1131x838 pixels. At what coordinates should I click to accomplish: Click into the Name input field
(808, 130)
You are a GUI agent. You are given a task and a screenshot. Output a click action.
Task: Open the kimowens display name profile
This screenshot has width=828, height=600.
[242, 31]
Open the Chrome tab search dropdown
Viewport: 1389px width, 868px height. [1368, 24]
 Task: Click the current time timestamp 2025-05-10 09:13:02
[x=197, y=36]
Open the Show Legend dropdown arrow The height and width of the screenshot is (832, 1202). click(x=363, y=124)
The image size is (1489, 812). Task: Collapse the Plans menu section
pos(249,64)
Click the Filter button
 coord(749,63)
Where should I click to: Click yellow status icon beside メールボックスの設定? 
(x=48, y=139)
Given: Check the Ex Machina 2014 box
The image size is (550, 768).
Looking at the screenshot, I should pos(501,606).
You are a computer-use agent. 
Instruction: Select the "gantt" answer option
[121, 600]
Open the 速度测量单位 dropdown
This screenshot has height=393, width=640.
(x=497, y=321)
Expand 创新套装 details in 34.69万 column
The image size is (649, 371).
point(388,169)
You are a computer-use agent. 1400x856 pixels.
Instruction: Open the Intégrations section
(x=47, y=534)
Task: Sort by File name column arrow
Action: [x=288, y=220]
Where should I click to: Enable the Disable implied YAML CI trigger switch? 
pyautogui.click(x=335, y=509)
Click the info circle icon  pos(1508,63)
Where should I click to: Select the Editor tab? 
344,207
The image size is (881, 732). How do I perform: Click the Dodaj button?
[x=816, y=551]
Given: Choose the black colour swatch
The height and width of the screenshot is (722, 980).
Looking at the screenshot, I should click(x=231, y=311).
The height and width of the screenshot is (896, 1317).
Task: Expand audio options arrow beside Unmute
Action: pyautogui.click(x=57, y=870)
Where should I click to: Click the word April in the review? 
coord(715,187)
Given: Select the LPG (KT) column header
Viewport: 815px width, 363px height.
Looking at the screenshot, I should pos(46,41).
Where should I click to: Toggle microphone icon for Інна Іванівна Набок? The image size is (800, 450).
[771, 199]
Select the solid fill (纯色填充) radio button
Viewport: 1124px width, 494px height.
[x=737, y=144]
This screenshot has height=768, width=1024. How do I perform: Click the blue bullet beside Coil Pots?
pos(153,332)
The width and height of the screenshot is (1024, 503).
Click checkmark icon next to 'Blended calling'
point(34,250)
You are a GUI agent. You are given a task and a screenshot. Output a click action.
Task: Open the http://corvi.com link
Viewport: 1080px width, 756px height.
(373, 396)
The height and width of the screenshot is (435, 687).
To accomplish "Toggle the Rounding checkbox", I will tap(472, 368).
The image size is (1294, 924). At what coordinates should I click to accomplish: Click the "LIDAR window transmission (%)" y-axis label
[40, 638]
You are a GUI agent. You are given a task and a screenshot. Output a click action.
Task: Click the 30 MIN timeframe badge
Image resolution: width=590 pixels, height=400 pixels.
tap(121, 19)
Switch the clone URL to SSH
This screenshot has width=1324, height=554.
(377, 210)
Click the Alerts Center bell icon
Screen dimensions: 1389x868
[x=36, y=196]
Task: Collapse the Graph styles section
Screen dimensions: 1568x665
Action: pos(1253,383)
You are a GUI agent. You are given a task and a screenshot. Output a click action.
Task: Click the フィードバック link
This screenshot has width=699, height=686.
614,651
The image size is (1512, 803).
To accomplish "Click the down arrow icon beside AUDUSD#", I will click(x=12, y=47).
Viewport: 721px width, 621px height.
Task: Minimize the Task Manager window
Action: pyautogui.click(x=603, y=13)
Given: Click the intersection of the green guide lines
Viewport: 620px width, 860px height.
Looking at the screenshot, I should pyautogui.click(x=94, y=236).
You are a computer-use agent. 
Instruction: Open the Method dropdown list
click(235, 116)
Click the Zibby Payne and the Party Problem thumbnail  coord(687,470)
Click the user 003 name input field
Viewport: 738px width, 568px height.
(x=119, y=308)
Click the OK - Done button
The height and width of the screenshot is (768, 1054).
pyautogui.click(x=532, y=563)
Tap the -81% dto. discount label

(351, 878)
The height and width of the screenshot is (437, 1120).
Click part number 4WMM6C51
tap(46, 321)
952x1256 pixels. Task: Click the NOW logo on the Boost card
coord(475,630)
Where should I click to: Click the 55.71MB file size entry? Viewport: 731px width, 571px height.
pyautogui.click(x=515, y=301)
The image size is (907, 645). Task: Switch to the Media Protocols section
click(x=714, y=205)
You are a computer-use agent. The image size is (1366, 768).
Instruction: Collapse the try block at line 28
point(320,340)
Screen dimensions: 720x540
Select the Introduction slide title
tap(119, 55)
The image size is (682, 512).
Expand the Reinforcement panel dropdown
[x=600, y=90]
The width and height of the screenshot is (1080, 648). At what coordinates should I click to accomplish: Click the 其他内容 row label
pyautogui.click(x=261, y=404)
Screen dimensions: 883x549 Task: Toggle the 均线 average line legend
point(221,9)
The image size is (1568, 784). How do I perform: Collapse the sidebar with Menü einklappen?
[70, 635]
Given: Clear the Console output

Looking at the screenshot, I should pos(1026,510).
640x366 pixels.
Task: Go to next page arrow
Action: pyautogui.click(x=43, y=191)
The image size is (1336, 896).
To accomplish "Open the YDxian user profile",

▶ TASK STATEMENT:
The entries above need to be transcribed with no differences at all.

▶ RESPONSE TO THIS EXERCISE:
1131x838 pixels. At what coordinates should I click to accomplish: Click into the Name input field
(808, 130)
You are a GUI agent. You are given a task and a screenshot. Output a click action.
Task: Open the kimowens display name profile
This screenshot has width=828, height=600.
[242, 31]
Open the Chrome tab search dropdown
Viewport: 1389px width, 868px height. [1368, 24]
 Task: Click the current time timestamp 2025-05-10 09:13:02
[x=197, y=36]
Open the Show Legend dropdown arrow The height and width of the screenshot is (832, 1202). click(x=363, y=124)
The image size is (1489, 812). Task: Collapse the Plans menu section
pos(249,64)
Click the Filter button
 coord(749,63)
Where should I click to: Click yellow status icon beside メールボックスの設定? 
(x=48, y=139)
Given: Check the Ex Machina 2014 box
The image size is (550, 768).
Looking at the screenshot, I should pos(501,606).
You are a computer-use agent. 
Instruction: Select the "gantt" answer option
[121, 600]
Open the 速度测量单位 dropdown
This screenshot has height=393, width=640.
(x=497, y=321)
Expand 创新套装 details in 34.69万 column
The image size is (649, 371).
point(388,169)
You are a computer-use agent. 1400x856 pixels.
Instruction: Open the Intégrations section
(x=47, y=534)
Task: Sort by File name column arrow
Action: [x=288, y=220]
Where should I click to: Enable the Disable implied YAML CI trigger switch? 
pyautogui.click(x=335, y=509)
Click the info circle icon  pos(1508,63)
Where should I click to: Select the Editor tab? 
344,207
The image size is (881, 732). How do I perform: Click the Dodaj button?
[x=816, y=551]
Given: Choose the black colour swatch
The height and width of the screenshot is (722, 980).
Looking at the screenshot, I should click(x=231, y=311).
The height and width of the screenshot is (896, 1317).
Task: Expand audio options arrow beside Unmute
Action: pyautogui.click(x=57, y=870)
Where should I click to: Click the word April in the review? 
coord(715,187)
Given: Select the LPG (KT) column header
Viewport: 815px width, 363px height.
Looking at the screenshot, I should pos(46,41).
Where should I click to: Toggle microphone icon for Інна Іванівна Набок? The image size is (800, 450).
[771, 199]
Select the solid fill (纯色填充) radio button
Viewport: 1124px width, 494px height.
[x=737, y=144]
This screenshot has height=768, width=1024. How do I perform: Click the blue bullet beside Coil Pots?
pos(153,332)
The width and height of the screenshot is (1024, 503).
Click checkmark icon next to 'Blended calling'
point(34,250)
You are a GUI agent. You are given a task and a screenshot. Output a click action.
Task: Open the http://corvi.com link
Viewport: 1080px width, 756px height.
(373, 396)
The height and width of the screenshot is (435, 687).
To accomplish "Toggle the Rounding checkbox", I will tap(472, 368).
The image size is (1294, 924). At what coordinates should I click to accomplish: Click the "LIDAR window transmission (%)" y-axis label
[40, 638]
You are a GUI agent. You are given a task and a screenshot. Output a click action.
Task: Click the 30 MIN timeframe badge
Image resolution: width=590 pixels, height=400 pixels.
tap(121, 19)
Switch the clone URL to SSH
This screenshot has width=1324, height=554.
(377, 210)
Click the Alerts Center bell icon
Screen dimensions: 1389x868
[x=36, y=196]
Task: Collapse the Graph styles section
Screen dimensions: 1568x665
Action: pos(1253,383)
You are a GUI agent. You are given a task and a screenshot. Output a click action.
Task: Click the フィードバック link
This screenshot has width=699, height=686.
614,651
The image size is (1512, 803).
To accomplish "Click the down arrow icon beside AUDUSD#", I will click(x=12, y=47).
Viewport: 721px width, 621px height.
Task: Minimize the Task Manager window
Action: pyautogui.click(x=603, y=13)
Given: Click the intersection of the green guide lines
Viewport: 620px width, 860px height.
Looking at the screenshot, I should pyautogui.click(x=94, y=236).
You are a computer-use agent. 
Instruction: Open the Method dropdown list
click(235, 116)
Click the Zibby Payne and the Party Problem thumbnail  coord(687,470)
Click the user 003 name input field
Viewport: 738px width, 568px height.
(x=119, y=308)
Click the OK - Done button
The height and width of the screenshot is (768, 1054).
pyautogui.click(x=532, y=563)
Tap the -81% dto. discount label

(351, 878)
The height and width of the screenshot is (437, 1120).
Click part number 4WMM6C51
tap(46, 321)
952x1256 pixels. Task: Click the NOW logo on the Boost card
coord(475,630)
Where should I click to: Click the 55.71MB file size entry? Viewport: 731px width, 571px height.
pyautogui.click(x=515, y=301)
The image size is (907, 645). Task: Switch to the Media Protocols section
click(x=714, y=205)
You are a computer-use agent. The image size is (1366, 768).
Instruction: Collapse the try block at line 28
point(320,340)
Screen dimensions: 720x540
Select the Introduction slide title
tap(119, 55)
The image size is (682, 512).
Expand the Reinforcement panel dropdown
[x=600, y=90]
The width and height of the screenshot is (1080, 648). At what coordinates should I click to accomplish: Click the 其他内容 row label
pyautogui.click(x=261, y=404)
Screen dimensions: 883x549 Task: Toggle the 均线 average line legend
point(221,9)
The image size is (1568, 784). How do I perform: Collapse the sidebar with Menü einklappen?
[70, 635]
Given: Clear the Console output

Looking at the screenshot, I should pos(1026,510).
640x366 pixels.
Task: Go to next page arrow
Action: pyautogui.click(x=43, y=191)
The image size is (1336, 896).
To accomplish "Open the YDxian user profile",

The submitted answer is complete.